▸ Data to process:
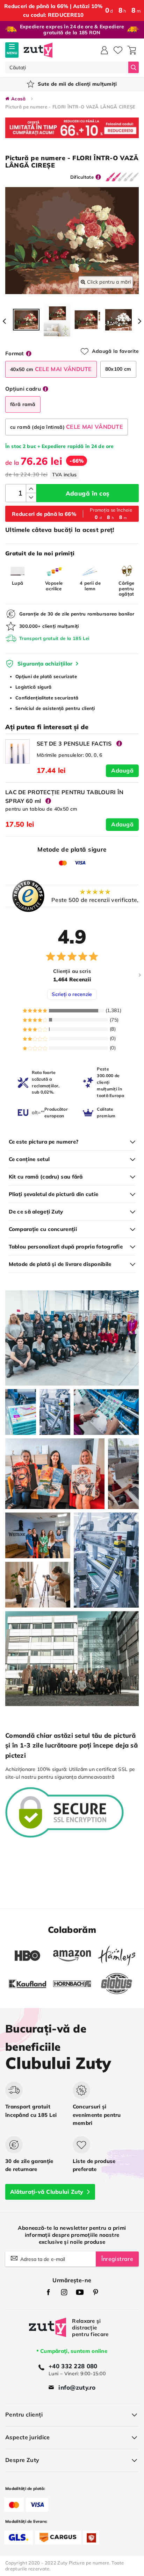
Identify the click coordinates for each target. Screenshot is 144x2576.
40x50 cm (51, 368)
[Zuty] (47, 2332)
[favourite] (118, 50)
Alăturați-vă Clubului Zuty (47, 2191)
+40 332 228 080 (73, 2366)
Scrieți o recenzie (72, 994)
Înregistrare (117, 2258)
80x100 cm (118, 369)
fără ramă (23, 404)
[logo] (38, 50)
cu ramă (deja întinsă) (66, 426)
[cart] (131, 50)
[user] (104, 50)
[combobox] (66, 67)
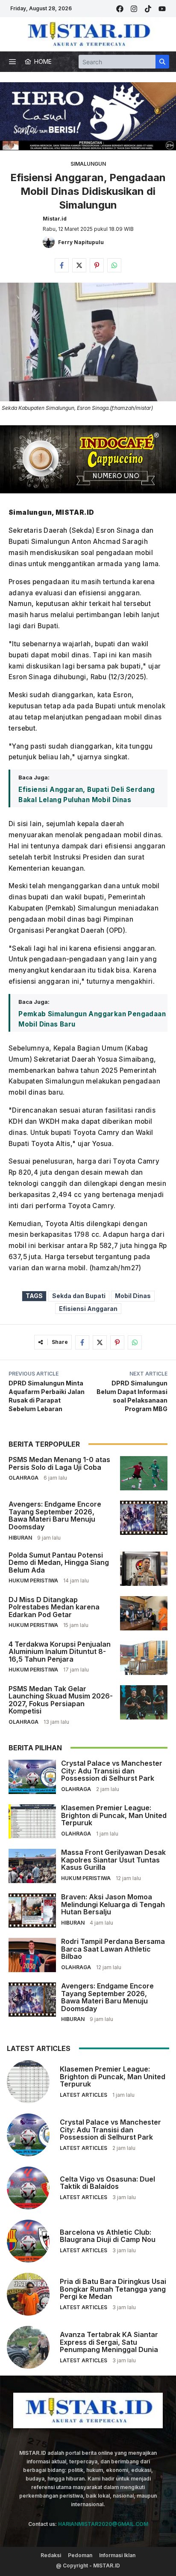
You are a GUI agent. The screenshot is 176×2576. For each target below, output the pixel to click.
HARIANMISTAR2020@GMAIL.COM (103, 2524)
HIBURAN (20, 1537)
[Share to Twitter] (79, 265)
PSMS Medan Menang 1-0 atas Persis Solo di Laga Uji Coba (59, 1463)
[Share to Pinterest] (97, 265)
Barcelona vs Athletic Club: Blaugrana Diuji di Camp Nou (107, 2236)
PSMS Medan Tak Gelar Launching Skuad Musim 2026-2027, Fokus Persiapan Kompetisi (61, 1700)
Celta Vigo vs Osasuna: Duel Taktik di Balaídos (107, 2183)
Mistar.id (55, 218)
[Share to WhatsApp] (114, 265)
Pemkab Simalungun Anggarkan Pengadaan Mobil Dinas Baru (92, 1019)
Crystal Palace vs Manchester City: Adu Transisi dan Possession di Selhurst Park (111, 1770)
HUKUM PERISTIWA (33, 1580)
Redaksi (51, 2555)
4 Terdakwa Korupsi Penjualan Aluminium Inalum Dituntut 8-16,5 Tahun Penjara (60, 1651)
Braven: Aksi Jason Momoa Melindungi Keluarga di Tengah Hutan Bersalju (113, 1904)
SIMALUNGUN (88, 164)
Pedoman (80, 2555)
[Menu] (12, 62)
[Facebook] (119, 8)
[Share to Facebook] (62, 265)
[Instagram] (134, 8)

▸ Task details: The answer must consist of every line from the entries that holds the string "Medan".

▸ Solution to this exercise:
PSMS Medan Menang 1-0 atas Persis Solo di Laga Uji Coba (59, 1463)
PSMS Medan Tak Gelar Launching Skuad Musim 2026-2027, Fokus Persiapan Kompetisi (61, 1700)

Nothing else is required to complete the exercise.